The Age of Entitlement: A WHI Interview with Jean Twenge

Jean Twenge
Michael S. Horton
Tuesday, September 1st 2020
Sep/Oct 2020

Jean M. Twenge is professor of psychology at San Diego State University and the author of more than 130 scientific publications and numerous books, including iGen: Why Today’s Super-Connected Kids Are Growing Up Less Rebellious, More Tolerant, Less Happy—and Completely Unprepared for Adulthood; The Narcissism Epidemic: Living in the Age of Entitlement with W. Keith Campbell; and Generation Me: Why Today’s Young Americans Are More Confident, Assertive, Entitled—and More Miserable than Ever Before. The following is an excerpt from a WHI interview by Michael Horton on Dr. Twenge’s research.
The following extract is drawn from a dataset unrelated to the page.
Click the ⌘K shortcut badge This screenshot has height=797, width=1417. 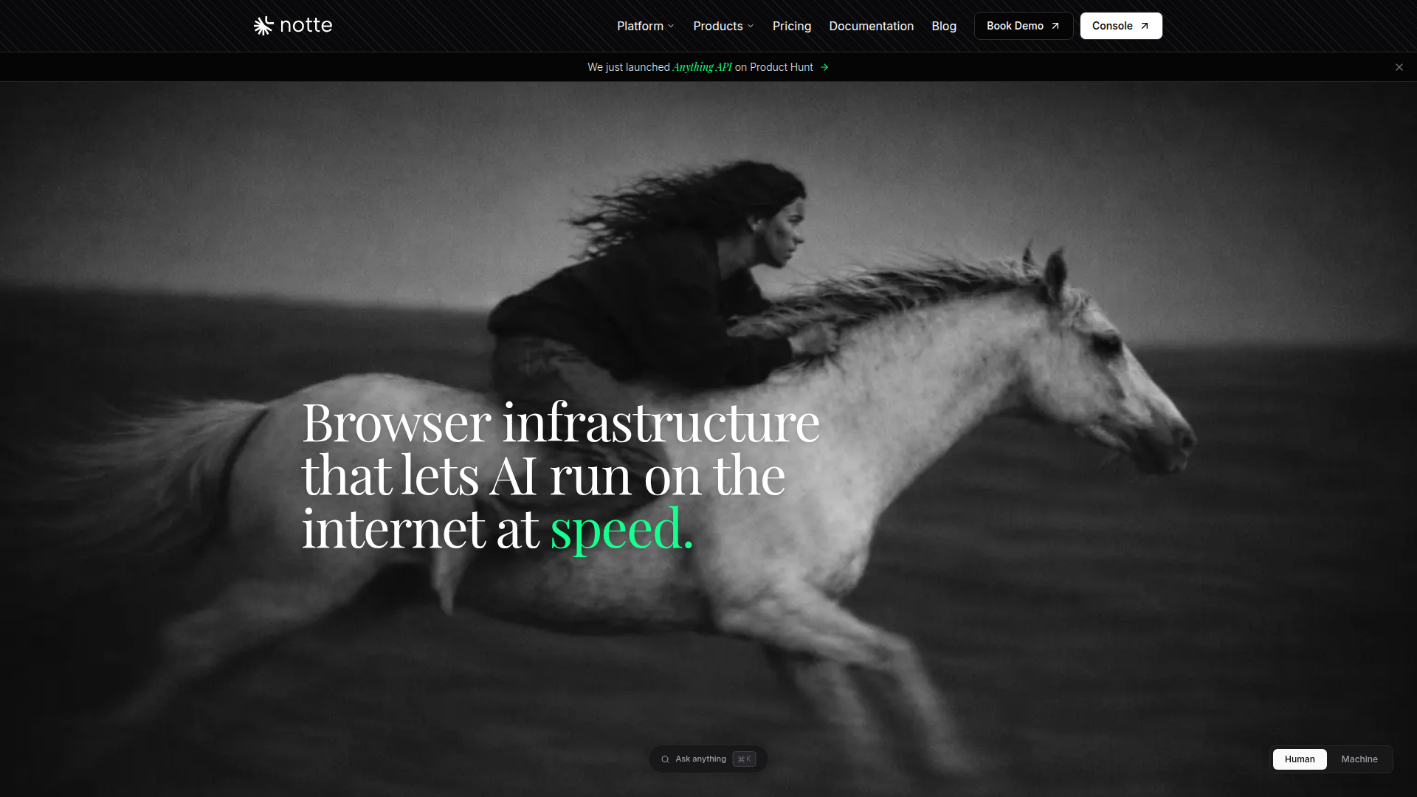[744, 759]
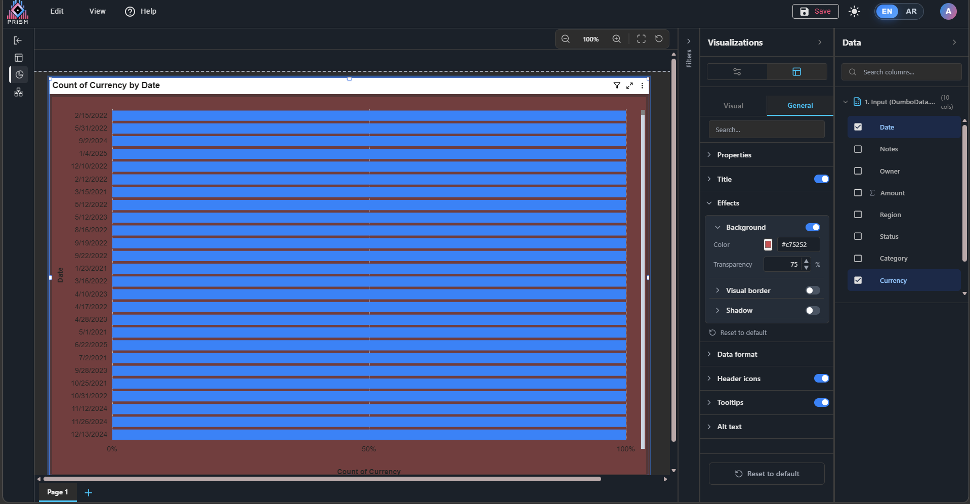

WHI: Please talk about the overlap between your books Generation Me and The Narcissism Epidemic. Generation Me received a lot of press with major magazines and interviews. Why, first of all, did you become interested in this topic as a psychologist, and how did that lead to the second book?

JMT: Generation Me summarized the research I’d been doing since graduate school. When I was twenty-one, I noticed that the students who were filling out a questionnaire I gave them looked a lot different in their scores than students from the 1970s. I found that self-esteem and individualistic traits in the younger generation were higher, but so were anxiety and depression. This helped me put together the book with various topics, although everything came back to the focus on the individual.

This is why I came up with the title Generation Me, as there’s so much more emphasis on feeling good about yourself for these young people. The potential downside, however, is that you’re focusing so much on yourself, you let your relationships go—which may be one of the reasons you put so much pressure on yourself and end up with more anxiety and depression.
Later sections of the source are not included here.